Under the new permit, Nestlé will continue to pay just $200 annually in administrative fees for its use of this critical resource, which is in short supply in the state of Michigan.
The news was received bitterly by state residents, particularly in cities like Flint where a major water crisis, which began in 2014 and resulted in high levels of lead being found in the city’s drinking water, remains unresolved. Though water quality in city has improved considerably, as water filters and the replacement of some pipes have helped reduce lead levels in the water, residents are still unauthorized to drink from their taps.
As a result, residents of Flint are largely forced to depend on bottled water provided to them by the state. The commitment is expensive, costing the state an average of $22,000 a day for the water alone (that is, exclusive of labor and distribution costs).
Nestlé’s bottled water operation is a sore point for Flint residents in particular, as the company’s bottled water plant lies just 120 miles from the city and could easily resolve the city’s water woes were it not held by private interests.
Nestlé, which earns more than $7 billion in profits from water sales alone, has paid only $200 per year for its use of that aquifer.

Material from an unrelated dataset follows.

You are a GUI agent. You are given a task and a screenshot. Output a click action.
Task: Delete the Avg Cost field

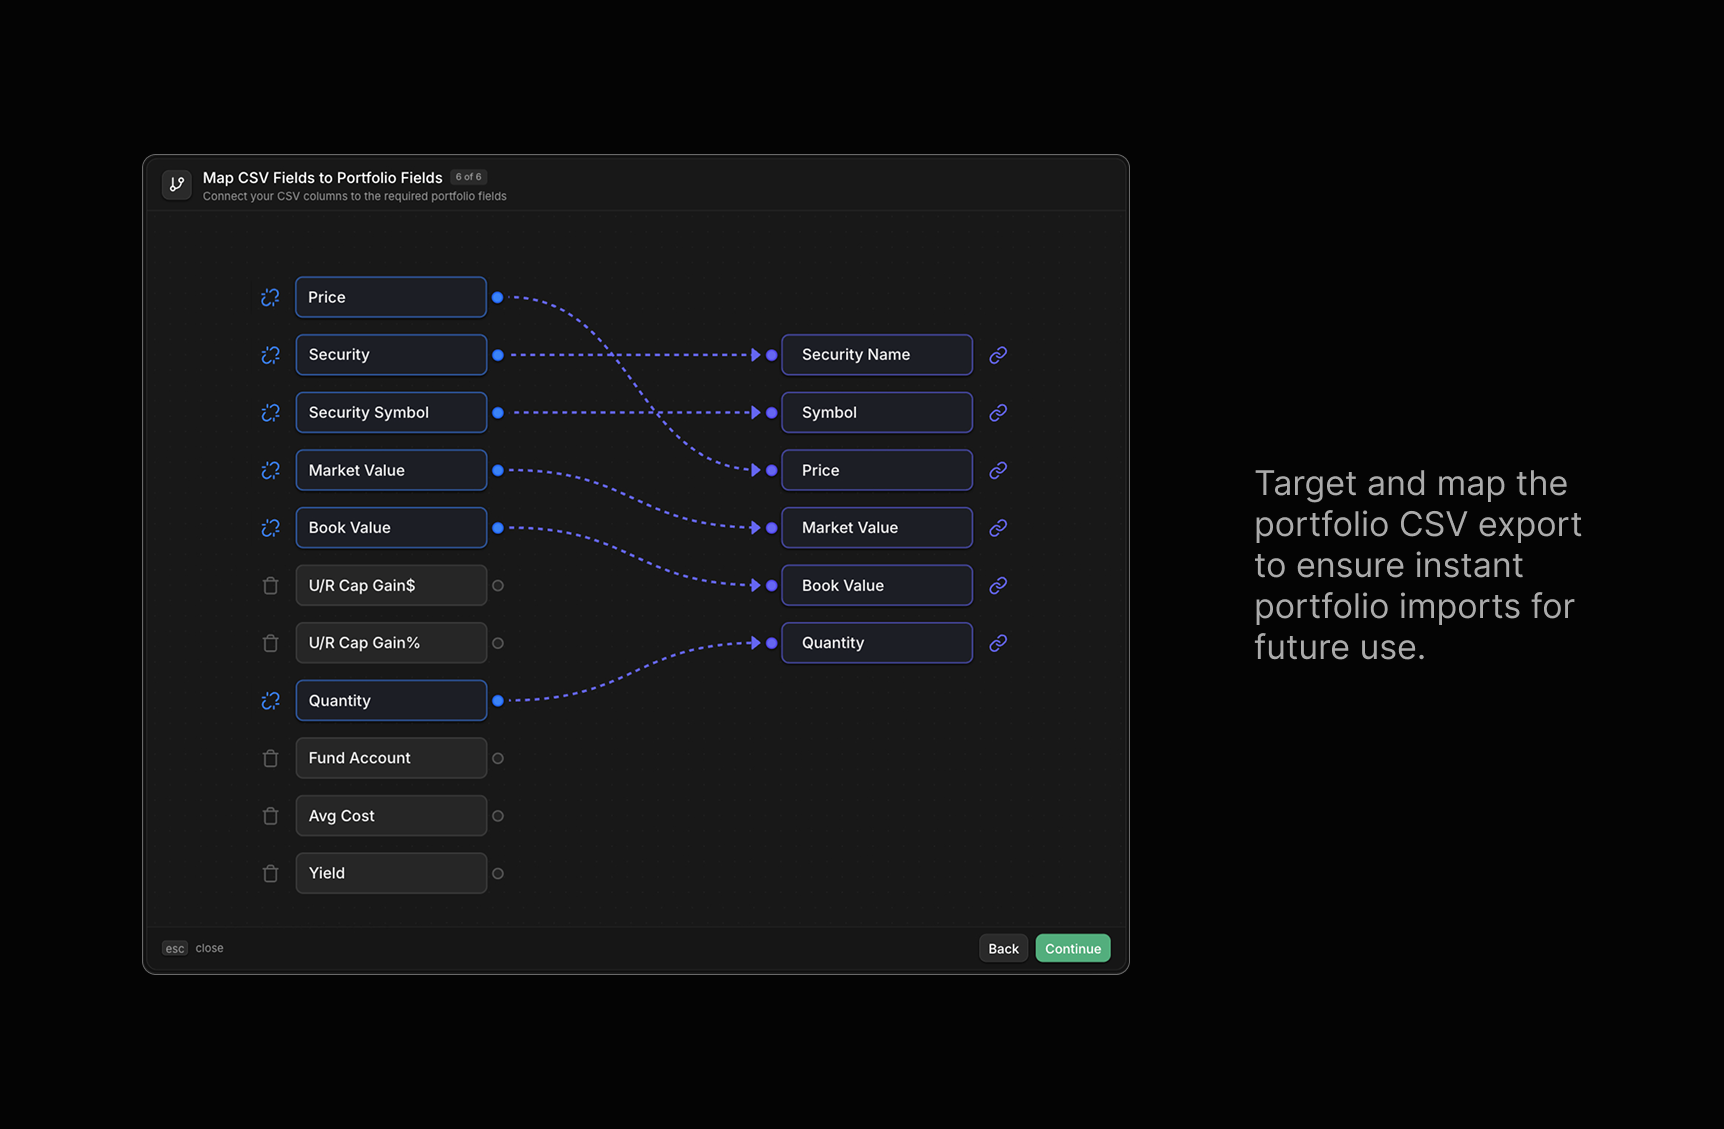tap(270, 815)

Many Flint residents, in contrast, have been charged $200 per month in fees for water they are not even authorized to use.

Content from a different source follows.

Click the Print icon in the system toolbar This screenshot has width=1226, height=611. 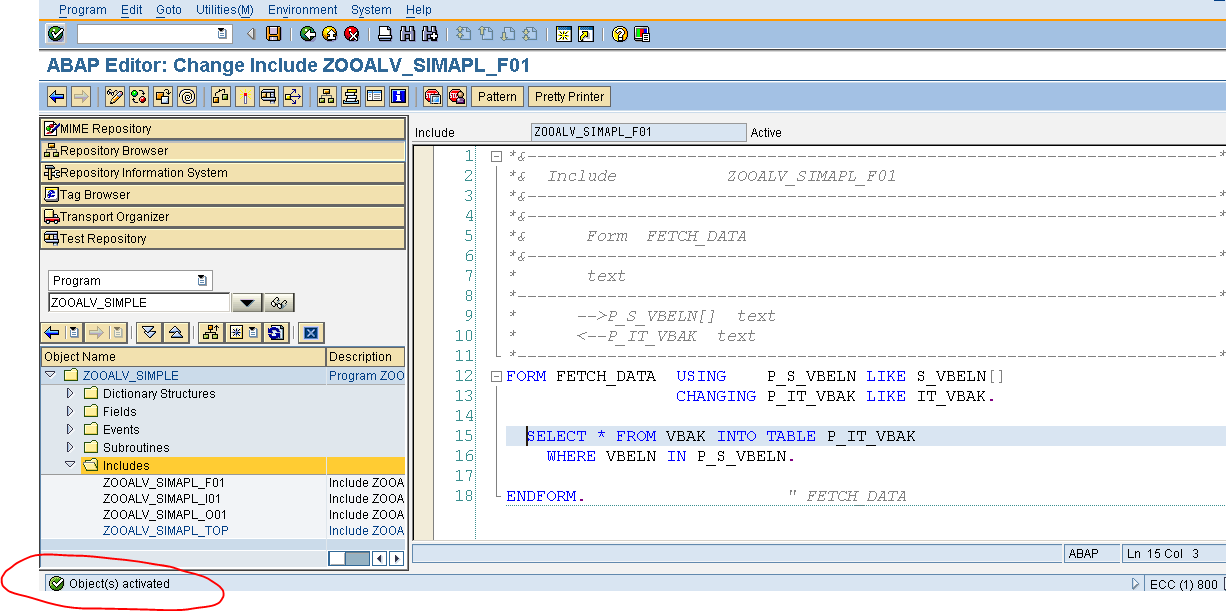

The decision to grant Nestlé’s expansion of its Ice Mountain plant overturns a decision taken by the local government of the Osceola township, where the plant is located. Last April, the township voted unanimously to reject Nestlé’s request to increase the amount of water it pumps. However, that rejection – after a lengthy legal battle — was overturned by on appeal at both county and state levels. In other words, the state’s approval to expand the Nestlé plant was not just done in spite of opposition from residents, it was a complete rejection of the authority of local governments to govern the use of their own resources.
The state government’s rejection of township and environmental concerns in granting the permit has again drawn attention to the administration of Michigan Governor Rick Snyder. In addition to being blamed for the decisions that led to the Flint water crisis, Snyder’s government was previously criticized for ties to Nestlé — as Snyder’s recently retired chief of staff, Dennis Muchmore, is married to the Michigan spokeswoman for Nestlé bottled water.

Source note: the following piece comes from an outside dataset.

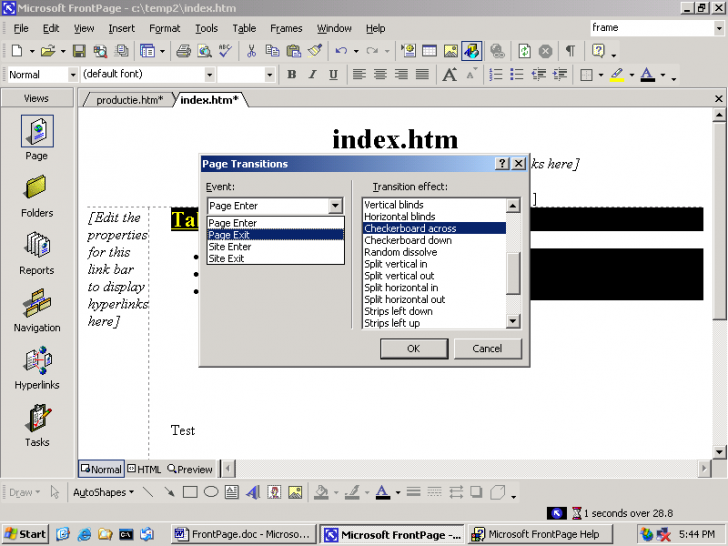The height and width of the screenshot is (546, 728).
Task: Switch to HTML view tab
Action: [x=144, y=469]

Though Muchmore has left his position, Nestlé ties in the Snyder administration persist. Muchmore’s replacement, Jarrod Agen, is married to Betina Incián-Agen, who is senior vice president of Mercury LLC — a public relations firm whose parent company, Omnicom, counts Nestlé among its clients. Snyder hired Mercury LLC in 2016, soon after Agen’s appointment, to help his administration manage the Flint water crisis.
Nestlé’s pumping of groundwater against the wishes of local residents is not a phenomenon exclusive to Michigan – it happens regularly across the United States. From California to Maine, Nestlé has purchased key water resources across the country, privatizing them and taking them out of the hands of residents who depend on those resources for their drinking water.
At a time when the drinking water of hundreds of millions of Americans is contaminated with toxic chemicals, Nestlé’s ability to continue using clean drinking water resources for its own profitable ends is a travesty — a travesty that has been fully enabled by the government at the expense of the people.